A pesar de que mi cabeza trabajaba de continuo, siempre impulsada por la fiebre, muy pocos razonamientos llegaban a la superficie. Por lo general me movía de una manera insensible, mecánica, con un ruido en la mente como el de las olas del mar, y percibía confusamente una maraña de pensamientos entremezclados que pugnaban por hacerse oír, pero no tenía ganas de desenredarlos.

De vez en cuando volvía a mi memoria la imagen de Mabel; a veces se mezclaba con la de Ana, y notaba que ya las había agrupado a ambas en un distante pasado, un pasado que me resultaba ajeno, como una película vista, y ya no me dolía no estar cerca de ellas. Me sentía como habiendo dado los primeros pasos en la muerte; seguía vivo, pero muchas cosas habían muerto dentro de mí, y sentía que todo lo que quedaba de mí era ese cuerpo moviéndose insensiblemente, y una vaga memoria, y una mente que se destruía a gran velocidad.

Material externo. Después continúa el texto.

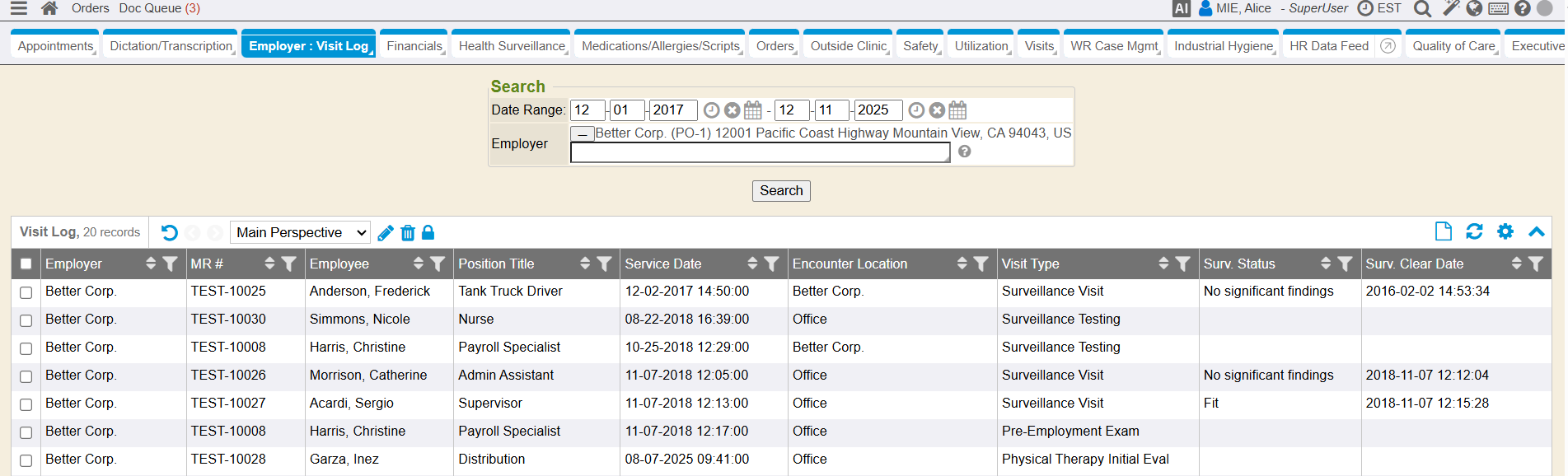Delete the current perspective via trash icon
The image size is (1568, 476).
coord(407,233)
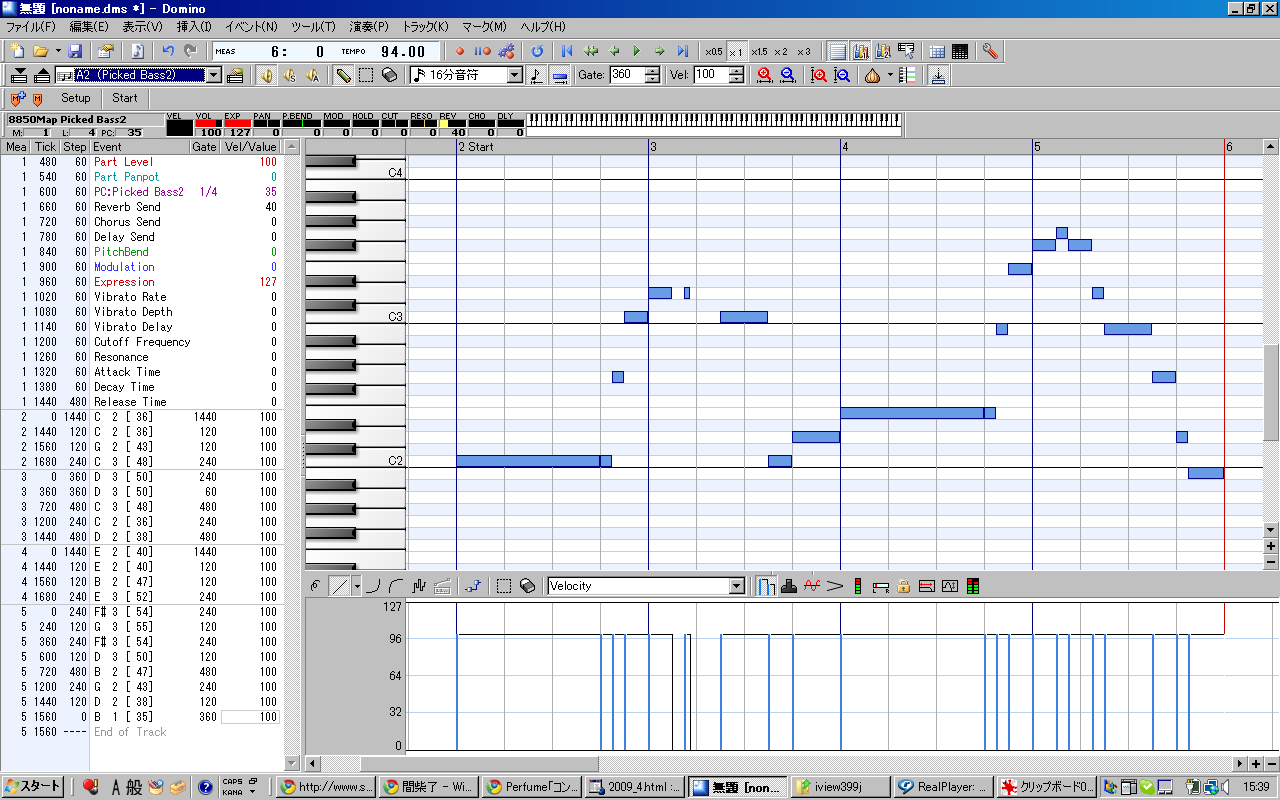Image resolution: width=1280 pixels, height=800 pixels.
Task: Click the save floppy disk icon
Action: point(75,51)
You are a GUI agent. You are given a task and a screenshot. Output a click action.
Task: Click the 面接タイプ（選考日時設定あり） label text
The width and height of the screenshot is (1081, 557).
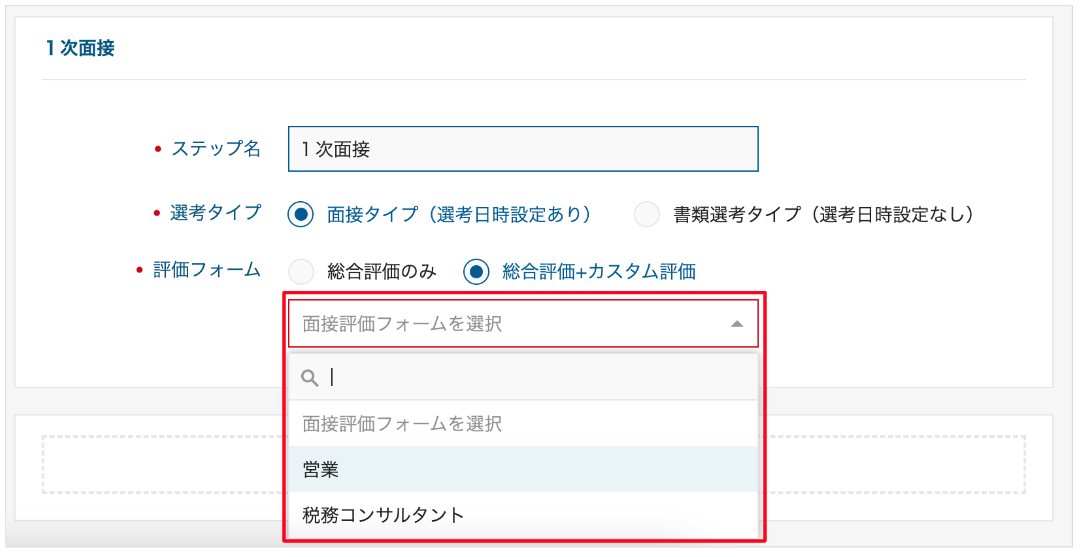point(459,214)
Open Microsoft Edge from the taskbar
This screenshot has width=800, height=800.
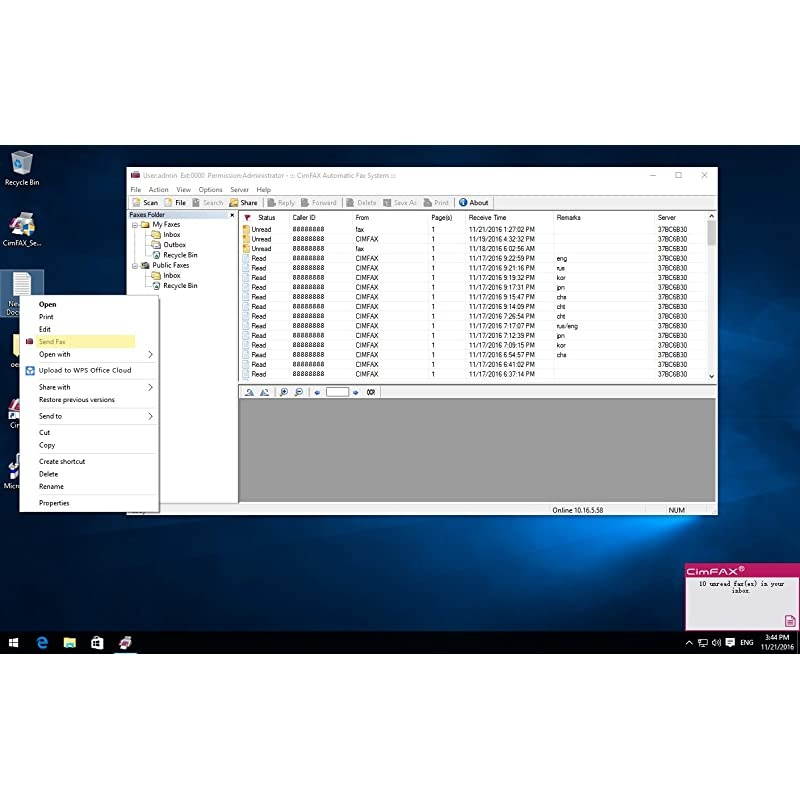[x=43, y=642]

Me acostumbré a hacer un poco de alpinismo sobre los escombros, sobre todo en aquellos lugares en que confluían los charcos de agua de distintos caños y la inundación alcanzaba un nivel molesto; aún no era un problema grave, y en la mayor parte del recorrido sólo alcanzaba a mojarme los zapatos.

Sobre uno de estos montones de escombros, al dar un rodeo en busca de un camino más seco, encontré a mi predecesor, agonizante.